--- START ---

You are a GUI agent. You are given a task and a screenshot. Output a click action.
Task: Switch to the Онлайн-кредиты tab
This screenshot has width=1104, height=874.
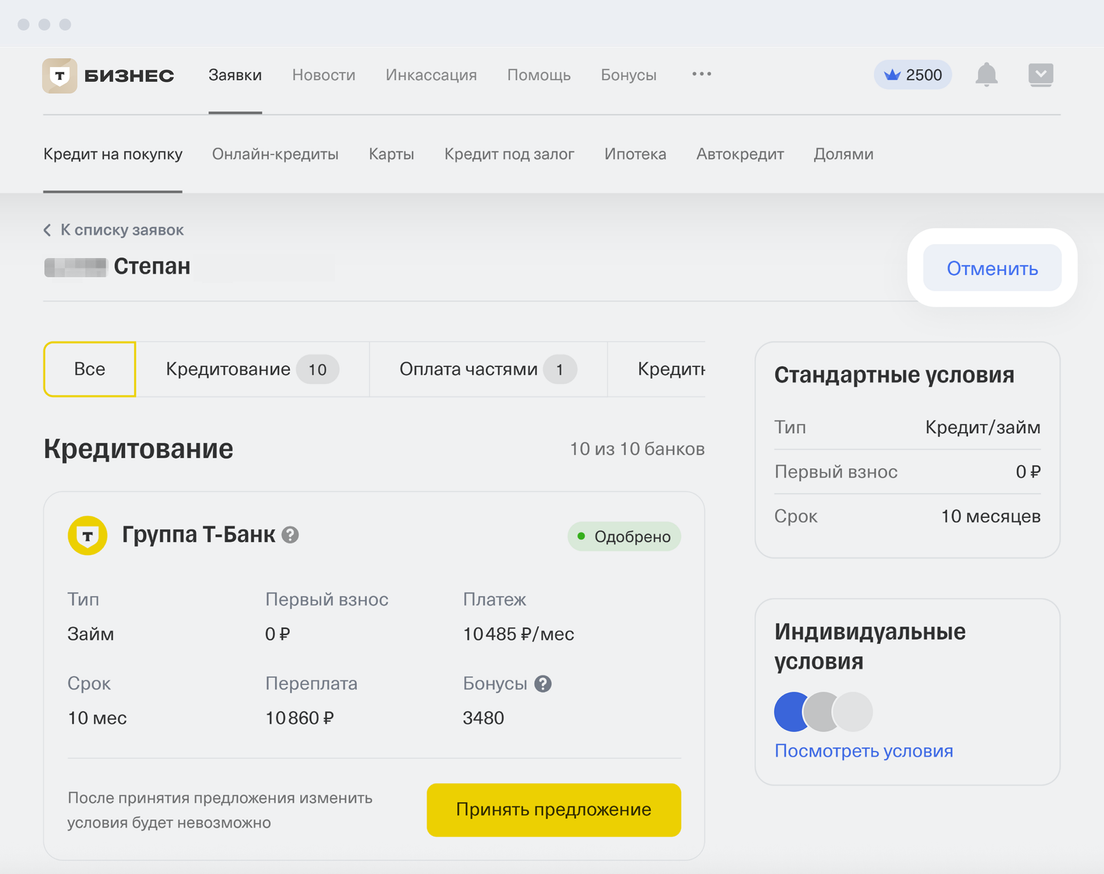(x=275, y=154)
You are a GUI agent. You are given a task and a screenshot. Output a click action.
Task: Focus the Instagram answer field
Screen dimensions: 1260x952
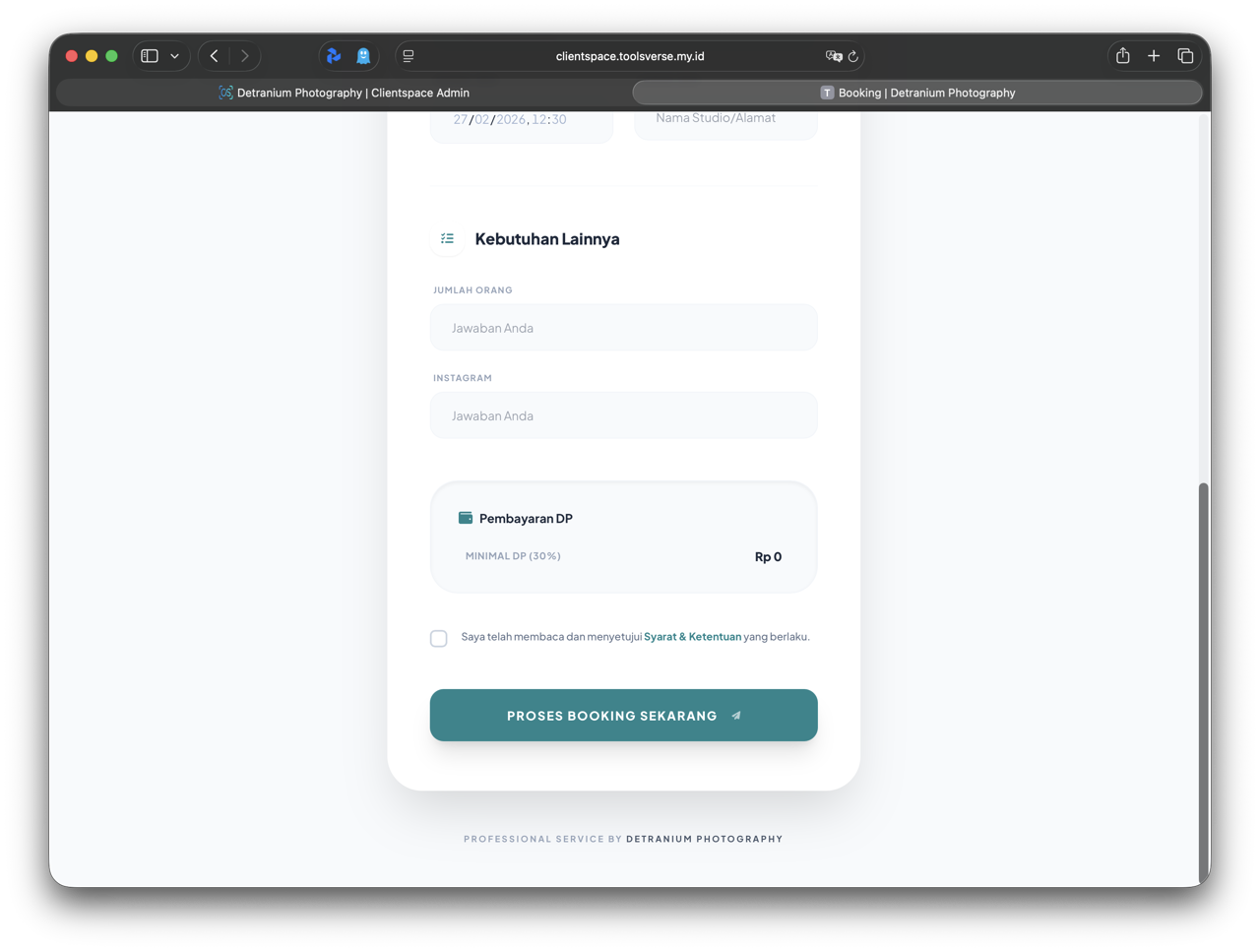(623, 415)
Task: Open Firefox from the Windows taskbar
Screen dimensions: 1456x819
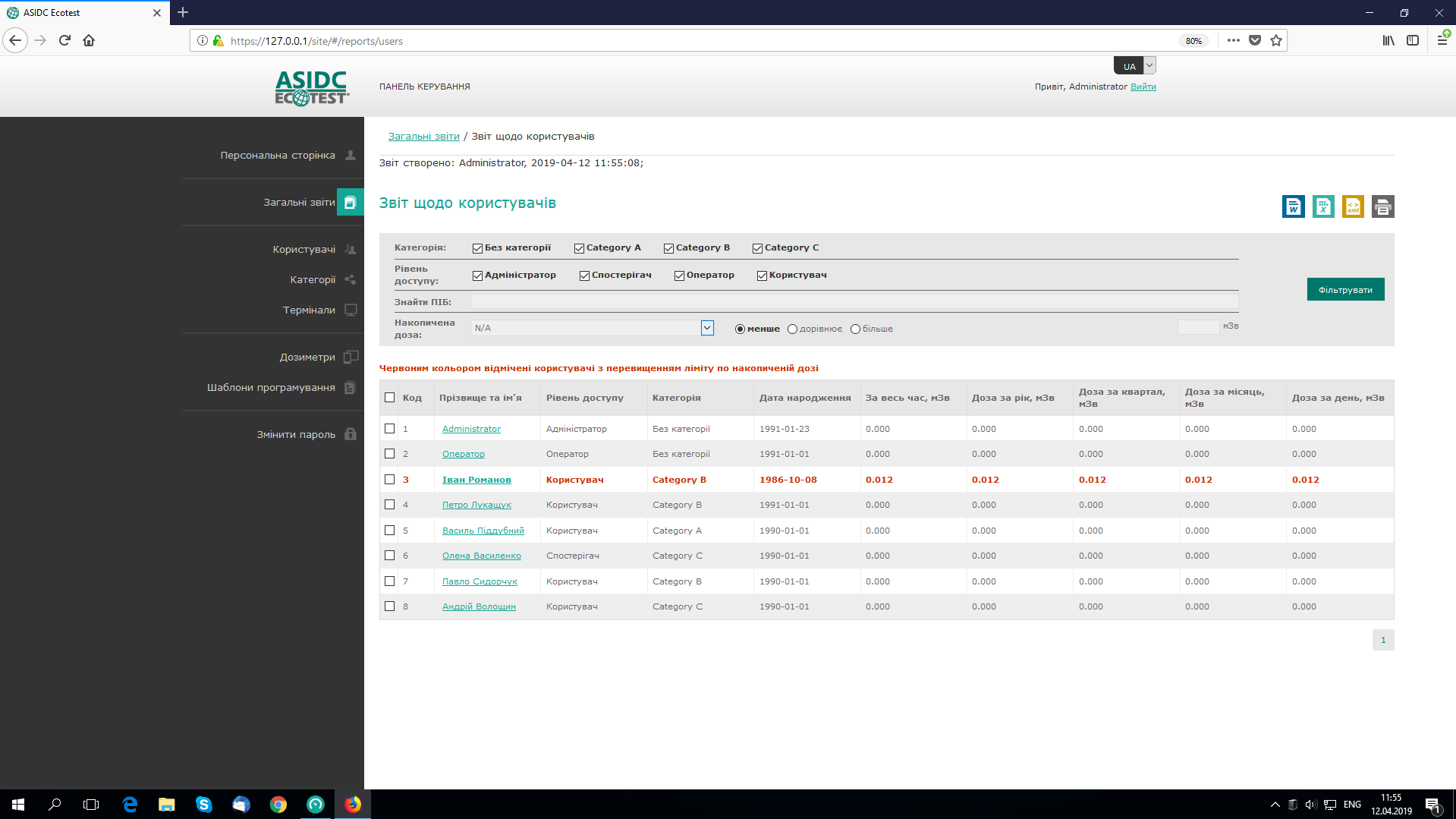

--- END ---

BRIEF: Each line of the listing above must be given again exactly; the pictures are to be left out.

WRITTEN SOLUTION:
You are a GUI agent. You are given a task and a screenshot. Output a click action.
Task: Switch to the Онлайн-кредиты tab
This screenshot has width=1104, height=874.
(x=275, y=154)
You are a GUI agent. You are given a task and a screenshot. Output a click action.
Task: Focus the Instagram answer field
Screen dimensions: 1260x952
(623, 415)
Task: Open Firefox from the Windows taskbar
Screen dimensions: 1456x819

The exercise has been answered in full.